Rainbow Pacas is a small alpaca farm situated on an historic property off Route 109 in Poolesville, Maryland. Our alpacas live right outside our door in sheds we built ourselves. The fields they graze on were once cornfields, planted now with orchard grass, reclaimed from the farmer who had been renting the land to grow crops. We build fences and add shelters as we need them. Next spring we may be nearly doubling our herd with a potential nine new babies (called crias). That’s a lot to us, but nothing to the big farms where they might have thirty or forty or over a hundred crias every spring and/or fall.
We started raising alpacas in 2003 after a chance encounter with some “fleece males” that live down the road. Alpacas grab you or they don’t: I got grabbed. They are funny-looking, Dr. Suess creatures, gentle and inquisitive, opinionated and shy, with large, dark, beautiful eyes. They hum. They say a lot with head and ear gestures and body language. When frightened or alarmed, they scream loud enough to jerk you out of a sound sleep. Just after shearing they bear a striking resemblance to E.T. as they bound across the field liberated from their hot, thick fleece.

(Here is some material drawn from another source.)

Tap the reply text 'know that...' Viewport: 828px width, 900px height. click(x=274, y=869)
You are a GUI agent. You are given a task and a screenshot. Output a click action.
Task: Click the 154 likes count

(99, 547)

The fleece of huacayas – the type of alpacas we own – is soft and fluffy, very crimpy, fine and dense. The other type of alpaca, called suri, have long silky fleece that curls like dreadlocks. We are huacaya people, but suris are pretty neat-looking. All our animals are always for sale, though it is always hard to part with them. We do not go to shows, so our prices are not super high. Our animals have excellent conformation and “very decent fleece” we are told. That means they are good basic animals on which one could build a herd with the right breeding.